Novel 2,4-thiazolidinedione-benzothiazole-triazole hybrids (7a-7l) were designed and synthesized as therapeutic agents with pleotropic activity for Alzheimer's disease (AD). These compounds were evaluated for their acetylcholinesterase (AChE) and butyrylcholinesterase (BuChE) inhibitory activities. Compound 7k, exhibited exceptional AChE inhibition (IC50 = 0.083 microM), while compound 7d, showed potent activity (IC50 = 0.119 microM). Kinetic studies revealed that 7k was able to exert its action through mixed types of inhibition. Also, the anti-inflammatory potential of these lead compounds was assessed in LPS-stimulated RAW 264.7 macrophages. Both compounds demonstrated significant dose-dependent inhibition of key inflammatory mediators, including NO, TNF-alpha, IL-6, and IL-1beta at non-cytotoxic concentrations (>=10 microM). Notably, compound 7k exhibited superior anti-inflammatory activity, achieving 92 % NO inhibition, 65 % TNF-alpha reduction, and 61.1 % IL-1beta suppression at 10 microM. Moreover, compound 7k exerted neuroprotective activity against H(2)O(2) induced neurotoxicity in SH-Sy5y cell line leading to reduction in LDH, ROS levels and improving cell survival.
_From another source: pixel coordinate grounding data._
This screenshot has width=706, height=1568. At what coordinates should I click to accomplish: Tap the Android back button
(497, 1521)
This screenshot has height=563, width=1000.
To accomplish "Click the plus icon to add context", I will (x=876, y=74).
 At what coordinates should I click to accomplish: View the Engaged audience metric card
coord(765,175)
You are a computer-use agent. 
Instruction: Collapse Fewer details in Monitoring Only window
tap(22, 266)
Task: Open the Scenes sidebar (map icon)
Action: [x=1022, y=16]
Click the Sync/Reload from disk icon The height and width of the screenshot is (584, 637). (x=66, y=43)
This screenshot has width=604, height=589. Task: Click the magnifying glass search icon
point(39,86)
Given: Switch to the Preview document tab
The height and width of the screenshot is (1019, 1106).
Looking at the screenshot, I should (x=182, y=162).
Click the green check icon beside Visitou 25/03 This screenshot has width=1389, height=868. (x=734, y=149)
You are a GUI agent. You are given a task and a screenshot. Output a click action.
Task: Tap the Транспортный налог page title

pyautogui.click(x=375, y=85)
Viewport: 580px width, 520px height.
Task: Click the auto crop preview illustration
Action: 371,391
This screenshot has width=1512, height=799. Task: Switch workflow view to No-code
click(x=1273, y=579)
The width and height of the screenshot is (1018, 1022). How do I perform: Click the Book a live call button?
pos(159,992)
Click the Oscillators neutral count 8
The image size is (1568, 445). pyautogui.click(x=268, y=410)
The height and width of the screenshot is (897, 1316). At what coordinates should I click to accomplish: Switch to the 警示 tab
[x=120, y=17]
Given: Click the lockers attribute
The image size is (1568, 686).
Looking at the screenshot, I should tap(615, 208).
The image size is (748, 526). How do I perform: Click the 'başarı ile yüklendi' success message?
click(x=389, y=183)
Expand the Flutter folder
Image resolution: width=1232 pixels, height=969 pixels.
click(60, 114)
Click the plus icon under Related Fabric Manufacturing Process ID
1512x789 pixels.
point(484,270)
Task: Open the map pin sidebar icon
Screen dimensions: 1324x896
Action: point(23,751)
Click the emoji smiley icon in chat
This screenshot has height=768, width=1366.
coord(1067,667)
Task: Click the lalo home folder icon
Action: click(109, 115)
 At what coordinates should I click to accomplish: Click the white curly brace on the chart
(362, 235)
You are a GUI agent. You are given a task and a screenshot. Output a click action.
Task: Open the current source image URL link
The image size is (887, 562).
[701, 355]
Finally, compound 7k was able to prevent Abeta aggregation at IC(50) = 5 microM. Molecular docking studies provided structural insights into the possible binding interactions of compounds 7d and 7k within the AChE active site. The stability and binding energies of compounds 7d and 7k complexed with AChE were assessed over 100 ns molecular dynamics simulations and compared with Donepezil. The MM/GBSA binding energy calculations indicated that compound 7k exhibited a higher affinity for AChE in comparison with compound 7d and Donepezil, with deltaG(binding) values of -46.1, -42.6, and - 24.0 kcal/mol, respectively. These findings suggest that these novel hybrid molecules represent promising multi-target therapeutic candidates for AD treatment, effectively addressing both cholinergic dysfunction and neuroinflammation.